Stored data entries:
-- Opening Marker --

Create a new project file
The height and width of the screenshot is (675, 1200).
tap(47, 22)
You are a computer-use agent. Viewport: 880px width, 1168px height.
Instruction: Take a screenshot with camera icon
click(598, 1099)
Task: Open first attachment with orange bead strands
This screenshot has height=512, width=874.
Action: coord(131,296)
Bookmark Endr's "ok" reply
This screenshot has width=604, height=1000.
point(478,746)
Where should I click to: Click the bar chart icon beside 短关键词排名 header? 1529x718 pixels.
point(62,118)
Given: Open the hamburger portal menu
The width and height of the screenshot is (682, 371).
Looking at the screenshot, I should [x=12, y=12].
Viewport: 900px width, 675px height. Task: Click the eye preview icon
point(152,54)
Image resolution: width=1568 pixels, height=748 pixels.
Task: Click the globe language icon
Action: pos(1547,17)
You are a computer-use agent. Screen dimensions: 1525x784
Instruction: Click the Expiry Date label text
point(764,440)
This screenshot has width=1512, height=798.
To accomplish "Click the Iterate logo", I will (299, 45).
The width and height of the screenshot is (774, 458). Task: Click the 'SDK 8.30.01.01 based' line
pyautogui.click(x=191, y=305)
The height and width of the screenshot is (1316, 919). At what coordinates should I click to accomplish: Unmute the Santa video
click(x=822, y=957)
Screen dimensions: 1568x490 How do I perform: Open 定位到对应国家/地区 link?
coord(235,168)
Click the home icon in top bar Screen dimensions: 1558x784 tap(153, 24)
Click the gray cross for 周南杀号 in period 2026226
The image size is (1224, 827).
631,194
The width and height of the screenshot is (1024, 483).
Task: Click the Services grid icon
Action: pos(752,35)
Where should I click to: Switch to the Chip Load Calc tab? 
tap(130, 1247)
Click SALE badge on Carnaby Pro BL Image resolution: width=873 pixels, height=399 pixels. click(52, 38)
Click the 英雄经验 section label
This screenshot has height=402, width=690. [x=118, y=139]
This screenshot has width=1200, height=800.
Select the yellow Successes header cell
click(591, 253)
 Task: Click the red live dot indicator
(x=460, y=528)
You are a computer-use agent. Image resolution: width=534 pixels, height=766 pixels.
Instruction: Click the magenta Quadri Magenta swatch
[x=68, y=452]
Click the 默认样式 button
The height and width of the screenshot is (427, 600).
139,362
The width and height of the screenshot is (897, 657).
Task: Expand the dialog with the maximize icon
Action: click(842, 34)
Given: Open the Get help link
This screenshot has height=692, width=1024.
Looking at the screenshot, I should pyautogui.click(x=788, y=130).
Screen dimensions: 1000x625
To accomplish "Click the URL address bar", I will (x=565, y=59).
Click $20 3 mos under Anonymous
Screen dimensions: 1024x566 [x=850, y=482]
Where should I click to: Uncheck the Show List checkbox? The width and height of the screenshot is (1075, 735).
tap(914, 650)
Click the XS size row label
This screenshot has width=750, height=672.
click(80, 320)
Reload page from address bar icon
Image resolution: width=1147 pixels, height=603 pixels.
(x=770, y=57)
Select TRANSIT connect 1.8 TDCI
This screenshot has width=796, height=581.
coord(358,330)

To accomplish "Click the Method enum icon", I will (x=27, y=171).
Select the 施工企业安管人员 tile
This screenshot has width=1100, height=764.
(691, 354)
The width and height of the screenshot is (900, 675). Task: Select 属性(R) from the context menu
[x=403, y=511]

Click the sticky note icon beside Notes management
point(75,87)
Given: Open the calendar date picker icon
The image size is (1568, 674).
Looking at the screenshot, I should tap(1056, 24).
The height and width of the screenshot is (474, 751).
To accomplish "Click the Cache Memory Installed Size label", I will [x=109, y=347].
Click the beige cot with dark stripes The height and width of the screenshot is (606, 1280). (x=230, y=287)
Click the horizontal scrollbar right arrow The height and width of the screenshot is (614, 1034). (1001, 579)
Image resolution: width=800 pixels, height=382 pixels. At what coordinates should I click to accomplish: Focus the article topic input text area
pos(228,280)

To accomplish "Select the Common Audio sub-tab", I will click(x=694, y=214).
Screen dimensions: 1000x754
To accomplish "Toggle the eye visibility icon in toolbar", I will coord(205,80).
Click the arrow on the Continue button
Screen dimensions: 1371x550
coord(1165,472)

-- Closing Marker --

Reproduce the records above exactly as they appear.

§ **ANSWER SECTION**:
Create a new project file
The height and width of the screenshot is (675, 1200).
tap(47, 22)
You are a computer-use agent. Viewport: 880px width, 1168px height.
Instruction: Take a screenshot with camera icon
click(598, 1099)
Task: Open first attachment with orange bead strands
This screenshot has height=512, width=874.
Action: coord(131,296)
Bookmark Endr's "ok" reply
This screenshot has width=604, height=1000.
point(478,746)
Where should I click to: Click the bar chart icon beside 短关键词排名 header? 1529x718 pixels.
point(62,118)
Given: Open the hamburger portal menu
The width and height of the screenshot is (682, 371).
Looking at the screenshot, I should [x=12, y=12].
Viewport: 900px width, 675px height. Task: Click the eye preview icon
point(152,54)
Image resolution: width=1568 pixels, height=748 pixels.
Task: Click the globe language icon
Action: pos(1547,17)
You are a computer-use agent. Screen dimensions: 1525x784
Instruction: Click the Expiry Date label text
point(764,440)
This screenshot has width=1512, height=798.
To accomplish "Click the Iterate logo", I will (299, 45).
The width and height of the screenshot is (774, 458). Task: Click the 'SDK 8.30.01.01 based' line
pyautogui.click(x=191, y=305)
The height and width of the screenshot is (1316, 919). At what coordinates should I click to accomplish: Unmute the Santa video
click(x=822, y=957)
Screen dimensions: 1568x490 How do I perform: Open 定位到对应国家/地区 link?
coord(235,168)
Click the home icon in top bar Screen dimensions: 1558x784 tap(153, 24)
Click the gray cross for 周南杀号 in period 2026226
The image size is (1224, 827).
631,194
The width and height of the screenshot is (1024, 483).
Task: Click the Services grid icon
Action: pos(752,35)
Where should I click to: Switch to the Chip Load Calc tab? 
tap(130, 1247)
Click SALE badge on Carnaby Pro BL Image resolution: width=873 pixels, height=399 pixels. click(52, 38)
Click the 英雄经验 section label
This screenshot has height=402, width=690. [x=118, y=139]
This screenshot has width=1200, height=800.
Select the yellow Successes header cell
click(591, 253)
 Task: Click the red live dot indicator
(x=460, y=528)
You are a computer-use agent. Image resolution: width=534 pixels, height=766 pixels.
Instruction: Click the magenta Quadri Magenta swatch
[x=68, y=452]
Click the 默认样式 button
The height and width of the screenshot is (427, 600).
139,362
The width and height of the screenshot is (897, 657).
Task: Expand the dialog with the maximize icon
Action: click(842, 34)
Given: Open the Get help link
This screenshot has height=692, width=1024.
Looking at the screenshot, I should pyautogui.click(x=788, y=130).
Screen dimensions: 1000x625
To accomplish "Click the URL address bar", I will (x=565, y=59).
Click $20 3 mos under Anonymous
Screen dimensions: 1024x566 [x=850, y=482]
Where should I click to: Uncheck the Show List checkbox? The width and height of the screenshot is (1075, 735).
tap(914, 650)
Click the XS size row label
This screenshot has width=750, height=672.
click(80, 320)
Reload page from address bar icon
Image resolution: width=1147 pixels, height=603 pixels.
(x=770, y=57)
Select TRANSIT connect 1.8 TDCI
This screenshot has width=796, height=581.
coord(358,330)

To accomplish "Click the Method enum icon", I will (x=27, y=171).
Select the 施工企业安管人员 tile
This screenshot has width=1100, height=764.
(691, 354)
The width and height of the screenshot is (900, 675). Task: Select 属性(R) from the context menu
[x=403, y=511]

Click the sticky note icon beside Notes management
point(75,87)
Given: Open the calendar date picker icon
The image size is (1568, 674).
Looking at the screenshot, I should tap(1056, 24).
The height and width of the screenshot is (474, 751).
To accomplish "Click the Cache Memory Installed Size label", I will [x=109, y=347].
Click the beige cot with dark stripes The height and width of the screenshot is (606, 1280). (x=230, y=287)
Click the horizontal scrollbar right arrow The height and width of the screenshot is (614, 1034). (1001, 579)
Image resolution: width=800 pixels, height=382 pixels. At what coordinates should I click to accomplish: Focus the article topic input text area
pos(228,280)

To accomplish "Select the Common Audio sub-tab", I will click(x=694, y=214).
Screen dimensions: 1000x754
To accomplish "Toggle the eye visibility icon in toolbar", I will coord(205,80).
Click the arrow on the Continue button
Screen dimensions: 1371x550
coord(1165,472)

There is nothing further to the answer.